承認欲求なんて今の時代の若者は、それで溢れていると思う。なんたって、ネットというのは分かりやす過ぎるぐらい表している。
「今回も1日で1万回再生越え、コメントも好評なのが多い。っか」
投稿している配信サイトでは、そこそこの評価を貰っている。
そりゃあ私以外の、2人のセンスは天才級だ。
作曲|(?)を担当している『手抜きP』なんて、手抜きというか、ボーカロイドの声だけで曲を作っているのに完成している。
詳しくない私にはそれがどれ程の手抜きなのかは想像出来ないが、流石に最低限以下は異常だ。
(そういえば、動画を投稿するだけでお金が稼げるなんて言うけど……私達のはどうなるんだろう?)
普段使っている動画投稿サイトは、そもそもお金が稼げるという話がきっかけで流行った。
今ではほとんどの人が使っている。実際クラスの中で知らない人はいないぐらいだ。
「そういえばさ、私達の動画の収入ってどうなっているの?」
「どうした? 『@A』、まさか金欠か?」
「別にー。そういう訳では無いし」
つい強気で言ってしまった。
因みに、金欠という訳では無い。
『手抜きP』によると、今は不必要と思ってやってないらしい。つまり、欲しいと言えばすぐに貰えるというのが現状らしい。

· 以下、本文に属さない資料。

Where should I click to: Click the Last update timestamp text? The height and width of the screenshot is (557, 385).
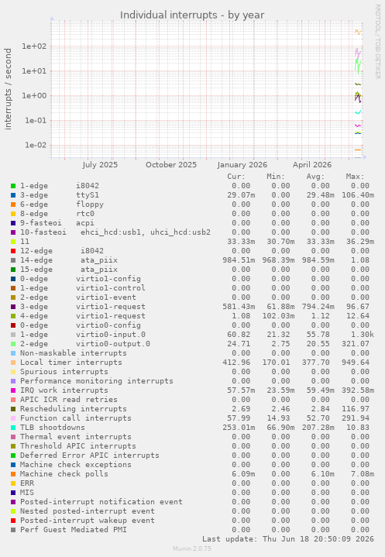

「……私ってさ、いつも動画で使うイラストとサムネ描いてるじゃん」
「そうだな、いつもお世話になってます」
「だったら、その対価を貰ってもいいんじゃないかな?」
3人でボカロPとして曲を上げてきて、数か月が経っていた。
動画の伸びは凄いし、時々学校投稿している曲の鼻歌を聞いてしまったことがある。あの時は、本当に恥ずかしいと感じてしまった。

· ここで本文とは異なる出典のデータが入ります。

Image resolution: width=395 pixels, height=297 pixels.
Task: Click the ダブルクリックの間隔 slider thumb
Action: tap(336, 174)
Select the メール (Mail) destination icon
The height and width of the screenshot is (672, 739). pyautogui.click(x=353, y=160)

しかし、その間はお互い「趣味」というカテゴリで活動していた。
この中で1番時間をかけている『手抜きP』ですら、お金を必要としていなかった。
ここまで無関心なのは逆にホラーに感じるが。
「対価が欲しい、か……」
「ひょっとしてー、『憂鬱』さんも欲しくなったの?」
「あ、いや、そう言う意味じゃなくて」
ヘッドフォンから、もごもごとした声は聞こえない。
そもそも、これまでよく無償で活動出来たなと思う。時間なんて、1曲作るのにとにかく必要だ。

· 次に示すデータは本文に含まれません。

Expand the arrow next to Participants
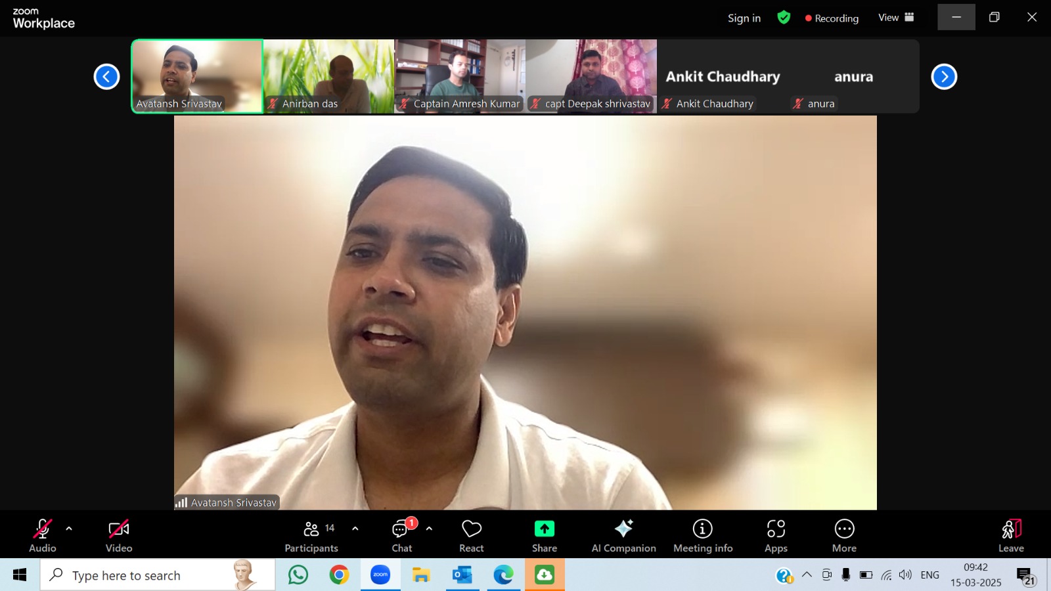This screenshot has width=1051, height=591. point(355,529)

仕事を分担しているから、まだ1人分の負担が少なくなっているけど、
「……それでも、それでも何か評価的なものが欲しい」
(……はっ、不味い!!)
気づいた時には遅かった。
つい言ってしまった。
自分が|本当に望んでいるそれを《・・・・・・・・・・・》
「……いや、コメントにあるじゃん。『@A』を評価しているのが特に多いって、知らなかった?」
そう言うと思った。でも、そう感じることは出来ない。
私は知っている、どうせコメントしている人は全員嘘つきだってことを。
「そんな噓つきでも作れるそれを信じれと?」
「そうか……」
どうせそうなんだ。
そうにしか読められないよ。
私が描くイラストなんてその程度、対価が欲しいなんてただの傲慢だ。
確かに動画の視聴者の民度はとてもいい。動画で使うイラストなんて、特に……
「なぁ、次の歌詞は『@A』に頼んでいいか?」
「……え?」
「本当なのか、『手抜きP』?」
「2人して驚くことを言った気がしないんだが、」
「「言いました」」
顔も名前も知らない関係なのに、数か月も一緒に作業しているとこう息が合うこともあったりする。
それはさておき、本当に何を言っているんだこいつは。
そもそも歌詞担当は『憂鬱』さんのはず。
頭の中が混乱でいっぱいになった。
「落ち着けっての。俺はあくまでも、普段とは違うのをやってみたいと思っただけだ」
「……パターンが出来てきてごめん、『手抜きP』」
「気にするな『憂鬱』さん、まぁ歌詞ならよく読んでいるだろ」
まぁ確かに『憂鬱』さんの歌詞なら読んでいる。
イラストを描くにあたって、世界観や伝えたいことを理解しなくてはならない。そのためには、読むのが最短ルートだ。
とはいえ……
通知表を見ても、国語の成績は下の方だ。そもそも文が書けるかと聞かれたら、秒で断るタイプなのだ。
「……読んではいる。でも、国語力は無いよ?」
「別に文章を書けとは言わない。思ったこと、辛いと思ったことを言葉にしろって言ってるんだ。『@A』がどれほど国語力があるかは知らないが」
「……………………僕にも同じことを言ったね。『辛いんだろ。だったら、それを言葉にしてみろ』って」
何だか思い出話をしているような感覚だった。
互いに顔も名前も知らない仲なのに、たった数か月の付き合いなのに
それでも、誰よりも気楽に話せる相手だ
あ、
「………………………………挑戦、してみようかな」
「「!」」
「ちょっと条件付けたいんだけど、いいかな? 『手抜きP』」
「可能な限りなら、対応するが?」
「……だったら、大丈夫ね」
「い、一体何を言う気だ『@A』!?」
「ジャラジャラジャラジャラジャラジャラ……」
「『憂鬱』さんはドラムロールをするなぁ!」
「私が投稿する曲以降は、視聴者のお礼として収入を3人で分けることにする‼」
「オオ―」
「……いや、対価としてはコメントがあるだろう?」
「うーん、それじゃあ
私達が貰う給料ということで」
「……き、給料ですか?」
「労働の対価を貰うということ?」
つまりはそういうこと。そういうことなのだ。
私が欲しいだけでもある。
でも、
評価……つまりは視聴者からの愛が、お金だっていいはずだ。
コメントだと、嘘かもしれない。
普通の人からしたら、お金の方が嘘に見えるかもしれない。
でも、私の心が受け止められるのがそれしかなかった。
そう。それだけ。
その後、何度か3人で合う時にまとまって給料のようなものを『手抜きP』から貰うことになった。
そしてお互いのために使うという、何とも言えない今になった。